* _Request_:
Format the data from the line containing "The width and" through the line containing "(312, 1363)" as a two-column CSV with columns request and answer. Give one row per request, put each value in a single quoted field with line breaks replaced by spaces, and omit the pictures.

* _Material for this exercise_:

________________________________________

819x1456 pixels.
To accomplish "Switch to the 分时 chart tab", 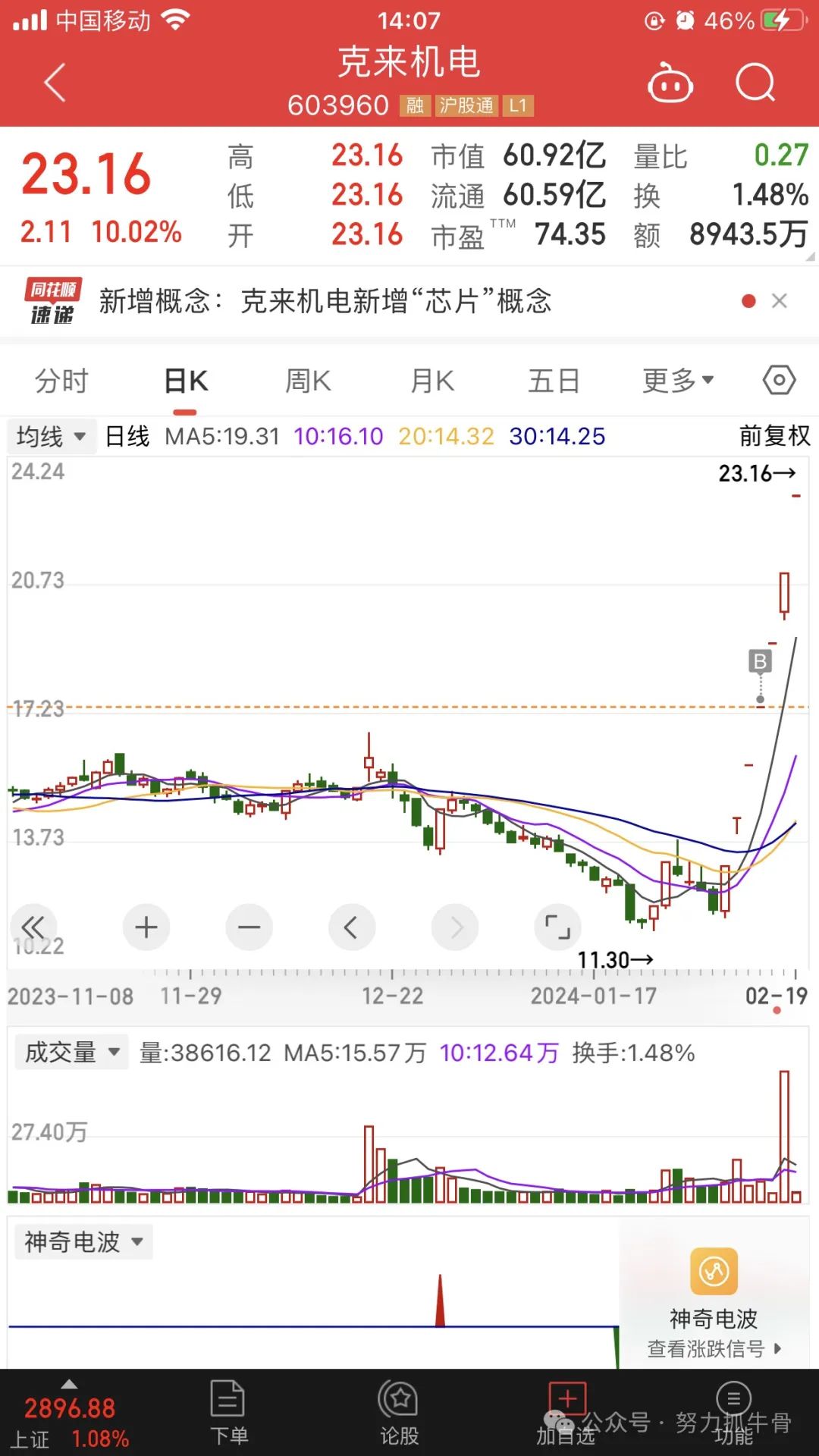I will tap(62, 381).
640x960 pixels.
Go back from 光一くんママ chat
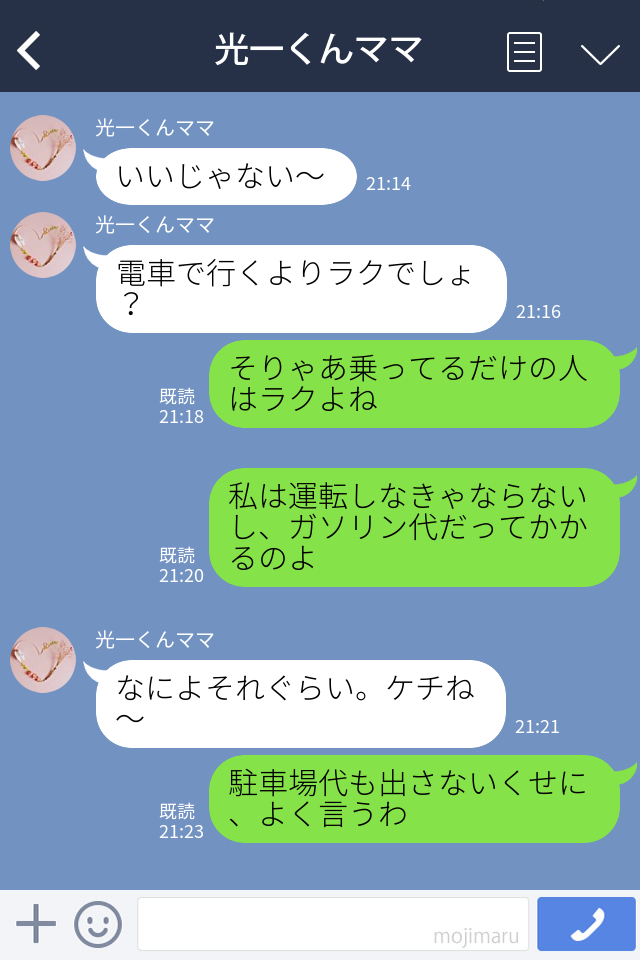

________________________________________

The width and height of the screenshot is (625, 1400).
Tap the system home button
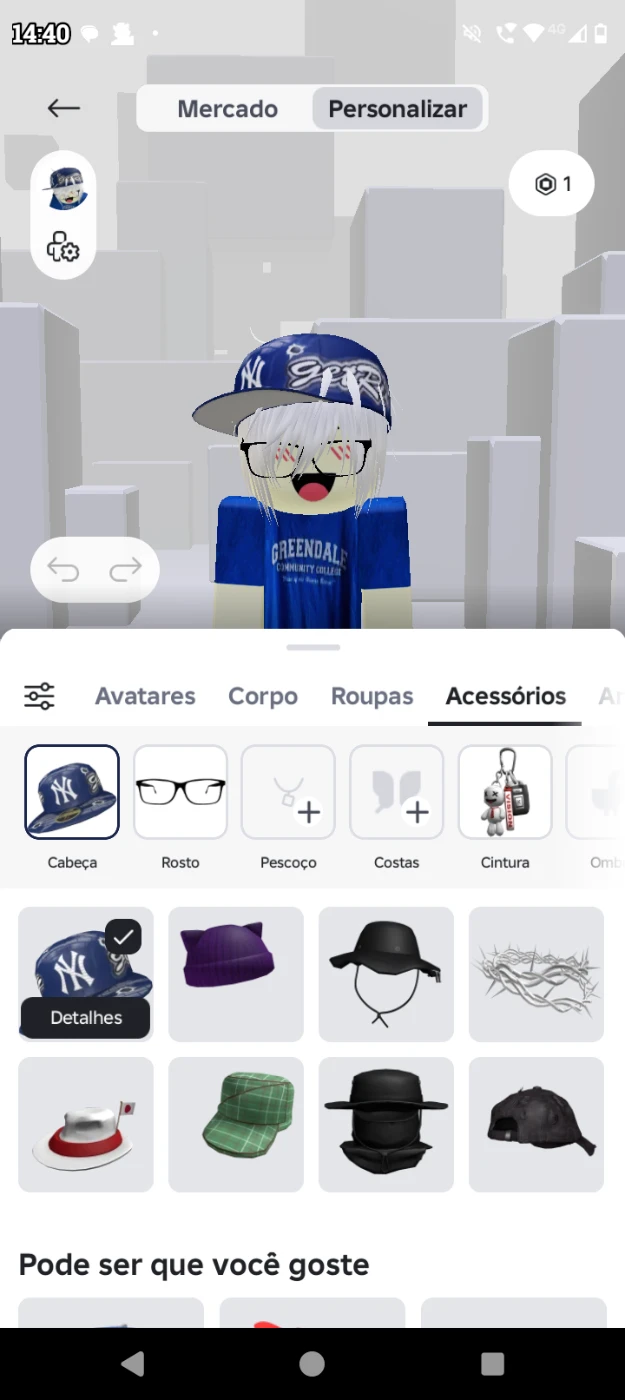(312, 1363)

________________________________________

* _Exercise response_:
request,answer
"The width and height of the screenshot is (625, 1400). Tap the system home button","(312, 1363)"